Question

A car is moving in a circular horizontal track of radius 10 m with a constant speed of 10 m/s^-1. A bob is suspended from the roof of the car by a light wire of length 1.0 m. The angle made by the wire with the vertical is (in radian)

• A. 0
• B. π/6
• C. π/3
• D. π/4

Answer 1

The Correct Option is D

Forces on the bob:

• The tension force \( T \) acts towards the center of the circle.
• The gravitational force \( mg \) acts vertically downward.
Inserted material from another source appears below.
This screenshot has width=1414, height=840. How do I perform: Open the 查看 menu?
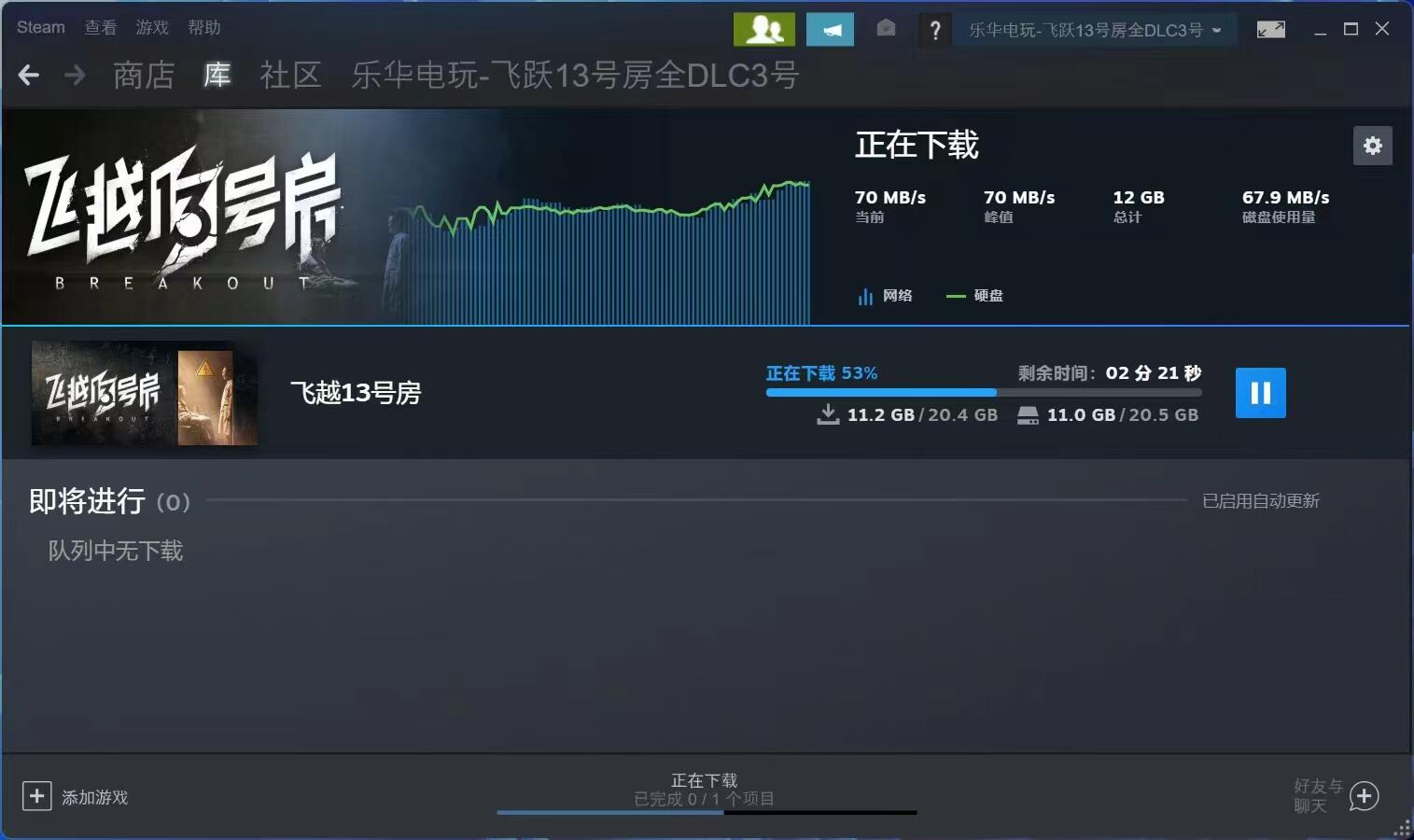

Since the bob is moving with constant speed, the bob is in equilibrium, and the net force acting on it must be zero. Now, we consider the forces in both directions:

For the vertical direction:

\(T \cos(\theta) - mg = 0\)

For the horizontal direction:

\( T \sin(\theta) = \frac{mv^2}{r} \)

From the vertical direction equation:

\( T \cos(\theta) = mg \quad \Rightarrow \quad T = \frac{mg}{\cos(\theta)} \)

Substitute this value of \( T \) into the horizontal direction equation:

\[ \frac{mg}{\cos(\theta)} \cdot \sin(\theta) = \frac{mv^2}{r} \]

Simplifying:

\[ \tan(\theta) = \frac{v^2}{rg} \]

Given values:

• Speed \( v = 10 \, \text{m/s} \)
• Radius \( r = 10 \, \text{m} \)
• Gravitational acceleration \( g = 10 \, \text{m/s}^2 \)

Substitute these values into the equation:

\[ \tan(\theta) = \frac{10^2}{10 \times 10} = 1 \]

Now, to find the angle \( \theta \), we take the inverse tangent (arctan) of both sides:

\[ \theta = \arctan(1) = \frac{\pi}{4} \]

Therefore, the angle made by the wire with the vertical is: \( \frac{\pi}{4} \) radians (option D).

Answer 2

Let \( \theta \) be the angle made by the wire with the vertical.

We know that: 

\( \tan \theta = \frac{v^2}{r g} \)

Given: \( v = 10 \, \text{m/s} \), \( r = 10 \, \text{m} \), and \( g = 10 \, \text{m/s}^2 \), we substitute these values into the equation:

\( \tan \theta = \frac{(10 \, \text{m/s})^2}{10 \, \text{m} \times 10 \, \text{m/s}^2} = 1 \)

Now, solving for \( \theta \):

\( \theta = \tan^{-1}(1) = \frac{\pi}{4} \)

Therefore, the angle \( \theta \) is: \( \frac{\pi}{4} \).